_PASSAGE_.
· · · ·
Q: We’re now a couple of months into ChatGPT Enterprise. I remember you launched after less than a year of development, with more than 20 beta tester companies like Block and Canva. How, specifically, has usage grown? Who are some of your biggest clients since launch, and how much of a revenue driver is it for OpenAI?

A: The enthusiasm has been overwhelming. We’re still a smallish team, so we don’t offer the product self-serve as of today – we will imminently – but we’ve tried to get through as many interested parties as we can get through. …

A lot of the focus of the last two months was really making sure that those first few customers that we implemented and onboarded saw value in the product. … We’re still working through waitlists of many, many, many thousands, and our hope is to get to everyone, and that’s going to be a goal for 2024.

The most consistent thing that comes across from all the interviews OpenAI executives have given so far is that they firmly all believe that this is the early stage of a long journey.

Most people, instead, think about ChatGPT and DAll-E as the peak of how good AI can be.

Your projection of peak performance dramatically influences your business strategy. And your personal commitment.

DARPA is looking to train AI models to behave as synthetic scientist.

Long-time readers of Synthetic Work know that one of my most important research projects I’ve been working on in the last few months is what I call AI Council or board of synthetic advisors.

I showed you how we can already use the technologies we have today to create a synthetic board in Issue #31 – The AI Council.

So I was thrilled when eagle-eyed Synthetic Work reader Matthew sent me a new proposal from the US Defense Advanced Research Projects Agency (DARPA) called Foundation Models for Scientific Discovery (FoundSci).

From the official proposal document:

Goal: The FoundSci AIE aims to explore, develop, and demonstrate an “autonomous scientist” (i.e., an AI agent) capable of skeptical learning and reasoning to act as an aid to human scientists.

This AI must use scientific reasoning to generate creative hypotheses and experiments, and refine said hypotheses to enable scientific discovery at speed and scale.
· · · ·
_COLLECTED DATA_.

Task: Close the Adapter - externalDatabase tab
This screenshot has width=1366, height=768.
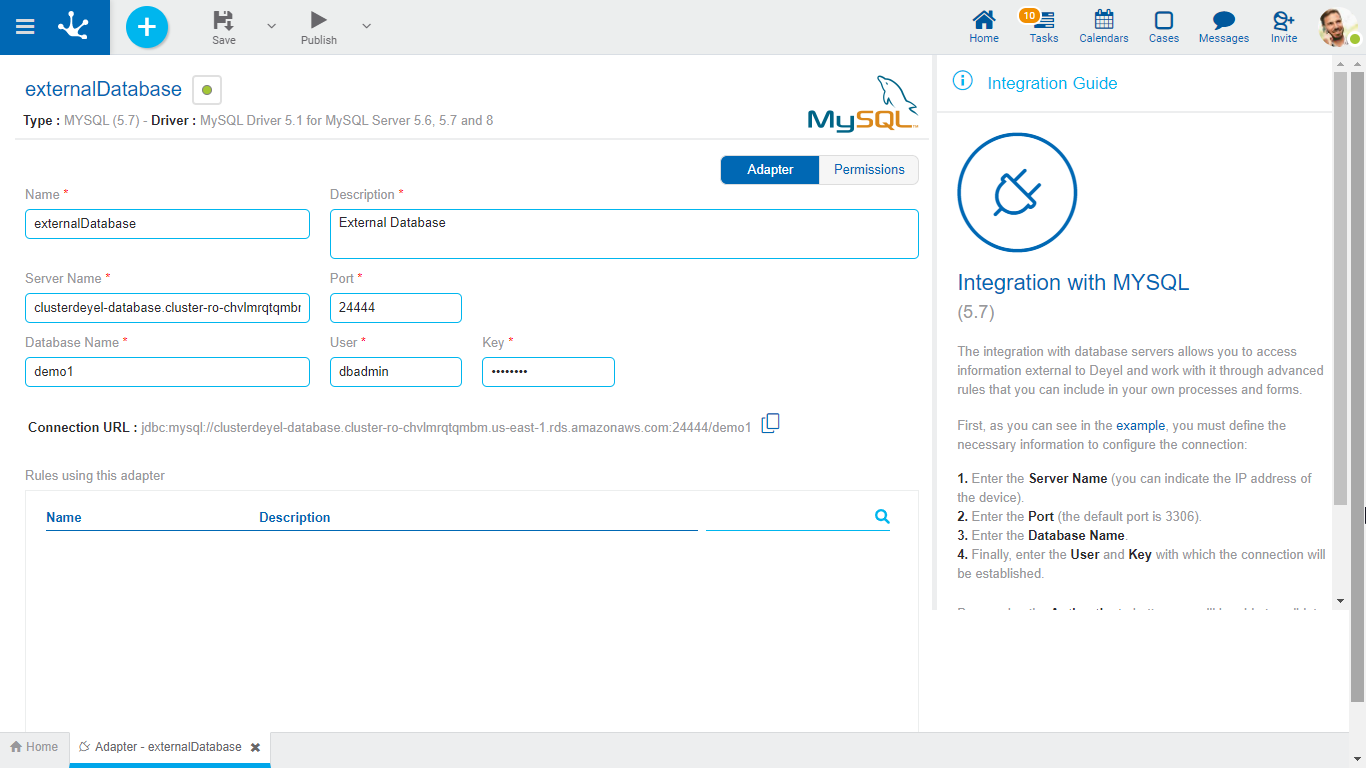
· · · ·
_REQUIREMENT 1_. What is the name of the new DARPA proposal mentioned in the Synthetic Work excerpt?
_REQUIREMENT 2_. Continue the Synthetic Work excerpt on DARPA's "autonomous scientist" from its final sentence.
None of the data is needed.

_EXERCISE RESULT 1_. Foundation Models for Scientific Discovery (FoundSci).

_EXERCISE RESULT 2_.
Background: Current methods in AI for scientific discovery are ad-hoc, with DeepMind leading the charge (e.g., AlphaFold). Separate models need to be developed for different scientific experiments and fine-tuned for different prediction tasks. Furthermore, these methods are still limited to uni-modal data, low-dimensional experiments, and lack physical or scientific reasoning. For example, DeepMind’s AlphaFold is hand-crafted based on the knowledge of multi-disciplinary scientists who encode known inductive biases (e.g., Van der Waals forces, valid protein folding angles, electrochemical assertions) into the machine learning (ML) models.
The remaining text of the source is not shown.